Made Ariyanti Putri sendiri mengalami tuna netra sejak lahir. Dalam keluarganya, hanya dia yang difabel. Sedangkan kedua orangtua dan kakaknya, semua normal. Sang ayah, I Nyoman Setiawan, dikenal sebagai penari topeng tradisional. Sedangkan ibunya, Made Suri, adalah ibu rumah tangga.

Menurut Ariyanti, berbagai usaha telah dilakukan agar dapat melihat. Bahkan, Ariyanti sempat menjalani tiga kali operasi mata. Pertama, saat usia 3 bulan ketika operasi mata di RSUD Wangaya, Denpasar. Kala itu, matanya dianggap ada katarak sehingga, perlu dibersihkan.

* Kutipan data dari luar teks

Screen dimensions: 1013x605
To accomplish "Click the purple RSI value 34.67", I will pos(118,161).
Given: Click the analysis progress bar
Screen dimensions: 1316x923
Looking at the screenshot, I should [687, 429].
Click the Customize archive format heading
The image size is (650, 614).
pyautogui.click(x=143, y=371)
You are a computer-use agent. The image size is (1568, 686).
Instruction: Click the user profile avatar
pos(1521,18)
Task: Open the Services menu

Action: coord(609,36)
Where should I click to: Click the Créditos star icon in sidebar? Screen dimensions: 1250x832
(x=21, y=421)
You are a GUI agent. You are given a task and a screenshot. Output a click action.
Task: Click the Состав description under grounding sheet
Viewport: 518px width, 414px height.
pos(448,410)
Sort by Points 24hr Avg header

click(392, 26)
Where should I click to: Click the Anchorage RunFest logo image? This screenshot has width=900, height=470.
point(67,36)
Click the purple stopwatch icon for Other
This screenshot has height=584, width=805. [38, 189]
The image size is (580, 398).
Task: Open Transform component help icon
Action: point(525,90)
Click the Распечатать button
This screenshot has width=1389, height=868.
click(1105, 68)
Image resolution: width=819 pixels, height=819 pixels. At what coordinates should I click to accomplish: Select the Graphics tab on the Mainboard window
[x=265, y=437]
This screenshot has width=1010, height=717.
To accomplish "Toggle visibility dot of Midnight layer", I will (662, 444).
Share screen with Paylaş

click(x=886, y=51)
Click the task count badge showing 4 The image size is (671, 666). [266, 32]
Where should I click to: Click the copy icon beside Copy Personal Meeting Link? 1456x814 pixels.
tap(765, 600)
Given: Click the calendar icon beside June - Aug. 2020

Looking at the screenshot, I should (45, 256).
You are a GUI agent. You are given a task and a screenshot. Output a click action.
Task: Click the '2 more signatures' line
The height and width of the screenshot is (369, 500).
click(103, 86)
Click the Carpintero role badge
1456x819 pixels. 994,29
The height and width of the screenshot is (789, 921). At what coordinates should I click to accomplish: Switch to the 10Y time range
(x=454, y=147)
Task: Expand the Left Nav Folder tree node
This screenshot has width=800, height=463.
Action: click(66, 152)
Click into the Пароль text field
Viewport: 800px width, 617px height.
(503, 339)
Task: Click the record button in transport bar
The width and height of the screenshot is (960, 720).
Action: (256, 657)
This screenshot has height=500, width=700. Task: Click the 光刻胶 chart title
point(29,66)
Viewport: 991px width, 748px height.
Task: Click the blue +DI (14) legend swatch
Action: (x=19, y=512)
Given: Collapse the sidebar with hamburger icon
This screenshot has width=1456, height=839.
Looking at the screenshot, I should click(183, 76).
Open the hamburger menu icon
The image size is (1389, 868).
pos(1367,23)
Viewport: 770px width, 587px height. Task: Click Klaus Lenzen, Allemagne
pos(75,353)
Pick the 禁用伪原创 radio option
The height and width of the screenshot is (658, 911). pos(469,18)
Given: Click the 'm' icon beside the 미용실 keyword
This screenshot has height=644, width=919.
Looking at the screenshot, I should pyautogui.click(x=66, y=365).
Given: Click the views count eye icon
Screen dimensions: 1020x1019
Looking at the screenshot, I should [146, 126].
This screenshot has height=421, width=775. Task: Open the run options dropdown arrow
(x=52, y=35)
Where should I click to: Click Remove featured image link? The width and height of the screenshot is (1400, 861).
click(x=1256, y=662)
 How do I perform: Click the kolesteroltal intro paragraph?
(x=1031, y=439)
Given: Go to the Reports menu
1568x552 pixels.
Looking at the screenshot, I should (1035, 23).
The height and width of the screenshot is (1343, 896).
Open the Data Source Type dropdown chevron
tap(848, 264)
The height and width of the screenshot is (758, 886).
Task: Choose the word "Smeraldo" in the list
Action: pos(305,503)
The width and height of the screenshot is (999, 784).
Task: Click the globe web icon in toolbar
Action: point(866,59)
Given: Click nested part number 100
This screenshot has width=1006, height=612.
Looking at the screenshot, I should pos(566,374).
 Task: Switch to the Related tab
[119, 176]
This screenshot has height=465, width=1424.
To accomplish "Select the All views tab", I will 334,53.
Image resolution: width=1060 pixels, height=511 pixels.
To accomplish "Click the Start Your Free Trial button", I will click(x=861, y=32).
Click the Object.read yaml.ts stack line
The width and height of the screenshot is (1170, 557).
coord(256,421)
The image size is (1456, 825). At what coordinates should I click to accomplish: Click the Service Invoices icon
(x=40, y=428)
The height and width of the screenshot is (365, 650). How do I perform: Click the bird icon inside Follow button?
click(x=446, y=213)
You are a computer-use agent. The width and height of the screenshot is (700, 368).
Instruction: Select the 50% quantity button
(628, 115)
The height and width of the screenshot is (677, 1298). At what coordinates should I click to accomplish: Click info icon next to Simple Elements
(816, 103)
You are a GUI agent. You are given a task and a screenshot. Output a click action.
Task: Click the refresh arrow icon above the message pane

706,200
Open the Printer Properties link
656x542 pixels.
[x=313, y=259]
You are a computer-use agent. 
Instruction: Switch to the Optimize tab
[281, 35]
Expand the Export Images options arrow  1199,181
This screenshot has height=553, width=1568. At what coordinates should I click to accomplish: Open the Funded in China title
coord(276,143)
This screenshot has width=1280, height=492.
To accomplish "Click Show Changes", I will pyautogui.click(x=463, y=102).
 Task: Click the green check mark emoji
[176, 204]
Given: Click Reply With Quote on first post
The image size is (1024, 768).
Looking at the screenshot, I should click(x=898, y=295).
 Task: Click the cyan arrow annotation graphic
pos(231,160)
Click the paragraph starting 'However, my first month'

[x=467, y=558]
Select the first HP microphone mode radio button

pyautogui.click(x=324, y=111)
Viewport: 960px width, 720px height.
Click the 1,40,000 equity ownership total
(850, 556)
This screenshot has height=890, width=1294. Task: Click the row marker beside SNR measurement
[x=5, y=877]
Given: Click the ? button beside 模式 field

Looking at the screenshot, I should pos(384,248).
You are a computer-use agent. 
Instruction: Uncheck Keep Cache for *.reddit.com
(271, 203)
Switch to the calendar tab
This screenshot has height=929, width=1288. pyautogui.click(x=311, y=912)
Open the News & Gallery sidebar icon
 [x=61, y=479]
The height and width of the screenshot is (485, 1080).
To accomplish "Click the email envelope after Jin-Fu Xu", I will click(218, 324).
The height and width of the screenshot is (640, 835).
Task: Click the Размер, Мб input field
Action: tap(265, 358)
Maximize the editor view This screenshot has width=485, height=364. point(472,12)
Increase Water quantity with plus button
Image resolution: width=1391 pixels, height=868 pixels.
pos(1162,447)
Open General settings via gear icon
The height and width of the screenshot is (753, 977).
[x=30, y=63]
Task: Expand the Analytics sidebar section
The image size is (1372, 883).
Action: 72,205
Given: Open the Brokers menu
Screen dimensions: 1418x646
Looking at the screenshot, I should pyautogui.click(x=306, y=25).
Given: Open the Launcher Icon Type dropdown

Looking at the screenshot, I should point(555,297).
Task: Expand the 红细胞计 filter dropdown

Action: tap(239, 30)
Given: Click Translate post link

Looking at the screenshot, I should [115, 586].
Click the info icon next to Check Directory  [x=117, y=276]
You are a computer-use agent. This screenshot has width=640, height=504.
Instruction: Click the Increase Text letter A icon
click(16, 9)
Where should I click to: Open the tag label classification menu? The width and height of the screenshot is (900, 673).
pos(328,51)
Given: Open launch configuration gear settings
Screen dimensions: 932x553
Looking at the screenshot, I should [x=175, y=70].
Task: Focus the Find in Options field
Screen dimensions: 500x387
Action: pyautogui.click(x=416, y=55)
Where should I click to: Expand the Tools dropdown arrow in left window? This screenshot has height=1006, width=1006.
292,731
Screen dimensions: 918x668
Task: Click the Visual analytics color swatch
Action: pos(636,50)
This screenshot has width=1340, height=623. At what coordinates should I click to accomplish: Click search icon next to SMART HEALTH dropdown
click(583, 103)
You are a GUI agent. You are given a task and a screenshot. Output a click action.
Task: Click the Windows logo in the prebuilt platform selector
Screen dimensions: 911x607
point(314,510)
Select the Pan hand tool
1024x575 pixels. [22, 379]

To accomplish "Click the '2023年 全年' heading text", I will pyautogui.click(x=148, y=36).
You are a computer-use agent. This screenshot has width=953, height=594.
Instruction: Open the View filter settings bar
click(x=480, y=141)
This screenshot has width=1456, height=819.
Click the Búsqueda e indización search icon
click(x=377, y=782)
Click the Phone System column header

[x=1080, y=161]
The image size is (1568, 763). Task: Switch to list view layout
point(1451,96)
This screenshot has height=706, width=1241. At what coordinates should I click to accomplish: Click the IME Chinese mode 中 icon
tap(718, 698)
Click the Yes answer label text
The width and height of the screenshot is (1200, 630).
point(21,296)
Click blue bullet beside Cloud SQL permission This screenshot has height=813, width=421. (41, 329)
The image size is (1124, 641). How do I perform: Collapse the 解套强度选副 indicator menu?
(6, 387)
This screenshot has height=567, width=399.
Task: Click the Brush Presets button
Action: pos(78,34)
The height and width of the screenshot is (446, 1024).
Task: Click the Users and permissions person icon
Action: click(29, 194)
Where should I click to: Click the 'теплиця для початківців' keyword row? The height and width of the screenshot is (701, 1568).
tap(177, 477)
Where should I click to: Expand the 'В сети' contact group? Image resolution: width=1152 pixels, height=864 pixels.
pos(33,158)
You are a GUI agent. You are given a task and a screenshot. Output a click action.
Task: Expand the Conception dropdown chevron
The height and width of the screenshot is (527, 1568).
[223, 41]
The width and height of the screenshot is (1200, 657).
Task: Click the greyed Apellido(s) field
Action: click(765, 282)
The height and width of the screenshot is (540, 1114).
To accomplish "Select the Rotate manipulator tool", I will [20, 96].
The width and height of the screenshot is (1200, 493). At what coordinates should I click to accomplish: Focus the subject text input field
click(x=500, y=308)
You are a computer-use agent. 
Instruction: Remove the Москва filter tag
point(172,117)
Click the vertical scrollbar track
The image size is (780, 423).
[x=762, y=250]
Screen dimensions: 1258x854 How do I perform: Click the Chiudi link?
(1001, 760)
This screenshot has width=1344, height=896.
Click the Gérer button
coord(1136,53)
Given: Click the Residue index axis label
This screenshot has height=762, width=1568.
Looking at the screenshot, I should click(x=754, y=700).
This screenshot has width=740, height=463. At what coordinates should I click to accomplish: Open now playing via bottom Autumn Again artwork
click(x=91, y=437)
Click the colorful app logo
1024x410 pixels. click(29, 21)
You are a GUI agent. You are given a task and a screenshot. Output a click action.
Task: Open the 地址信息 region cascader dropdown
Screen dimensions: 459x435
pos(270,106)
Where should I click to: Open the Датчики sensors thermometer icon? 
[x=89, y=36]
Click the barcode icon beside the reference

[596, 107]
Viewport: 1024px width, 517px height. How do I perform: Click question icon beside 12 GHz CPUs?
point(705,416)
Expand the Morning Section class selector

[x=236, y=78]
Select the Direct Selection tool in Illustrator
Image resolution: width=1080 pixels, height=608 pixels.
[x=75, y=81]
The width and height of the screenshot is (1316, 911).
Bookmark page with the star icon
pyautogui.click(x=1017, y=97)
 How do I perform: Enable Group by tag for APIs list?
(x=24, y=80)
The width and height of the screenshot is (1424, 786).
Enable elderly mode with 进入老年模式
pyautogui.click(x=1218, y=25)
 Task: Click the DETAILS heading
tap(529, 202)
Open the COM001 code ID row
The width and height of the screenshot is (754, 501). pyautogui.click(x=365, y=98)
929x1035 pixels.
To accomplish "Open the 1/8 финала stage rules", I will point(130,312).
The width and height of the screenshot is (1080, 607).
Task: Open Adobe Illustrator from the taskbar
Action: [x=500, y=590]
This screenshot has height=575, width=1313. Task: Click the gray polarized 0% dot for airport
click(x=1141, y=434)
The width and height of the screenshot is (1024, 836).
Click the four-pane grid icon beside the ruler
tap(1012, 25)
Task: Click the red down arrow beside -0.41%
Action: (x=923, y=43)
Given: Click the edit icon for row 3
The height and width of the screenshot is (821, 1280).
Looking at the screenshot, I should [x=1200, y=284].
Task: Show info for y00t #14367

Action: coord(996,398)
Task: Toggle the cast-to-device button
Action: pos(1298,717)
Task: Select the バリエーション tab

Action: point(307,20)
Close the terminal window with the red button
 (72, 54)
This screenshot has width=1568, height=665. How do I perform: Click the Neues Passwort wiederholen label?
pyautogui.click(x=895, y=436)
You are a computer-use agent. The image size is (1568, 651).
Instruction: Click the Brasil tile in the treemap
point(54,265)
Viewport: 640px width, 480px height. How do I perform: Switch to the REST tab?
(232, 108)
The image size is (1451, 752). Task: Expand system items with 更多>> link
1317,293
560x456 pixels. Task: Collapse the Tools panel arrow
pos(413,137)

Operasi kedua dijalani saat Ariyanti berusia 2,5 tahun. Saat itu, dia diajak menjalani operasi memasang lensa mata di Perth, Australia. Namun, mata kirinya tetap tidak bisa melihat, sementara penglihatan mata kanannya tidak terlalu jelas. Terakhir, Ariyanti operasi mata juling pada 2011 lalu. Namun, Ariyanti tetap saja tidak bisa melihat normal.

Kondisinya ini tidak lantas membuat Ariyanti patah semangat. Ini justru memotivasinya untuk berprestasi di cabang atletik. Dia juga tidak melupakan pendidikan. Setamat dari SLBN 1 Denpasar (setingkat SMA), dia melanjutkan kuliah di jurusan Pendidikan Luar Biasa Universitas Negeri Sebelas Maret Solo. Ariyanti kuliah di sela-sela kesibukan berlatih di Pelatnas.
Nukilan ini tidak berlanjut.